A revogação do 73/73 é, ao mesmo tempo, promissora e preocupante. Se, por um lado, vemos reconhecida a especificidade da profissão, e a possibilidade de sermos responsáveis pelas condições do seu exercício, somos também confrontados com a evidente insuficiência da nossa preparação para o fazer. Parece-me evidente a existência de um no man’s land no espaço que corresponde à discussão e responsabilização pelas consequências que as decisões que o projecto assume quanto ao seu caráter, uso, articulação com outros edifícios e com o espaço entre eles, o território, a paisagem, o tempo. Vejo ainda os arquitectos desconfiados perante a crítica de arquitectura e esta demasiado embrenhada na identificação dos seus momentos singulares.
É o universo da reflexão e crítica, tão negligenciado pela disciplina, que se torna fundamental proteger e desenvolver.
(…) O que observamos hoje é uma enorme exponenciação do número de arquitectos, agora incompatível com a escala da situação anterior, transformada em mercado de trabalho. É pertinente pensarmos um espaço que garanta condições de reflexão e de divulgação que nos permita assegurar a competência da arquitectura que se pratica, e que não se limite às instituições académicas. Não me parece, no entanto, que esse papel caiba à Ordem.

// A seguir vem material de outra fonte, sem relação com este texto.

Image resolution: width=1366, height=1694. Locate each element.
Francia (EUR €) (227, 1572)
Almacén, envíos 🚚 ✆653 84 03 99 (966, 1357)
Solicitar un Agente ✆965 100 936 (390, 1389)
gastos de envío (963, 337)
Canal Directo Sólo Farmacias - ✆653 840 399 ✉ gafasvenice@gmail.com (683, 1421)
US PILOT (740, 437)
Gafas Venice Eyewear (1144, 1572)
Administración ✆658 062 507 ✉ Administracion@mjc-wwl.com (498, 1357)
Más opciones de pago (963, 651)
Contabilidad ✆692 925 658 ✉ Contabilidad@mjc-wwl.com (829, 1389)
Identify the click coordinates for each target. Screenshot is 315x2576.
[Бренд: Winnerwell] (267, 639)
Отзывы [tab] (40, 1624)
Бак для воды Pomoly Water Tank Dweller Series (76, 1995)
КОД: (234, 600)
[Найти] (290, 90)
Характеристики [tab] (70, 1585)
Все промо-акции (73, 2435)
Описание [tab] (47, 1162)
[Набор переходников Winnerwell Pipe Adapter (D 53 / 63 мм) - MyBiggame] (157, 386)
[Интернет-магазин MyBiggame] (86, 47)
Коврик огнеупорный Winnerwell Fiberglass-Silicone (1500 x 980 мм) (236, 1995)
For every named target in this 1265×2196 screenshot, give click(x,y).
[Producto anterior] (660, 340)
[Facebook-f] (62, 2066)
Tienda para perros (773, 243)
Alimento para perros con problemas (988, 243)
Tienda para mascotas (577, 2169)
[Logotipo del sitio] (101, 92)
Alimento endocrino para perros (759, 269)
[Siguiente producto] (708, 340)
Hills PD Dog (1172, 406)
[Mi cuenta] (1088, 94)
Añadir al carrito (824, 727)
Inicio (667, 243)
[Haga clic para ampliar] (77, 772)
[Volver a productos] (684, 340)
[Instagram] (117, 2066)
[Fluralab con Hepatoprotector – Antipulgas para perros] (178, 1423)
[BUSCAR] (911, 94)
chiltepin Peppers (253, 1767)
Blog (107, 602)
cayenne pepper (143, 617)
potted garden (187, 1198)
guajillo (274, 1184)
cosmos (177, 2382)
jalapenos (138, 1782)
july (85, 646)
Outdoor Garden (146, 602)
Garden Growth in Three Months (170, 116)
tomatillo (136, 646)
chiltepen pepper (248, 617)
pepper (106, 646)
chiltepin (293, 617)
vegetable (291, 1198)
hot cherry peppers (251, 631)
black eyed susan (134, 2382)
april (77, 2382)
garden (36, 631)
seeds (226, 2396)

A Ordem dos Arquitectos não deve correr o risco de, por um lado, defender os interesses dos seus  associados num sentido corporativo e, por outro, desenvolver critérios de qualidade que, em seu nome, constituam factores de diferenciação entre os membros. Este papel devera ser desempenhado por uma instituição independente, uma instituição que faça a ponte entre a Ordem e o Estado, que desenvolva mecanismos de recolha de análise crítica e de intervenção social e institucional, de apoio a iniciativas dos associados, mas que possibilite também a intervenção de gente exterior ao âmbito profissional estrito, gente que possa contribuir para o alargamento e qualificação da discussão. (…)”

Bruno Baldaia
“Ground zero” in JA, n.º 215, Abril, Maio, Junho 2004, pp. 66-67.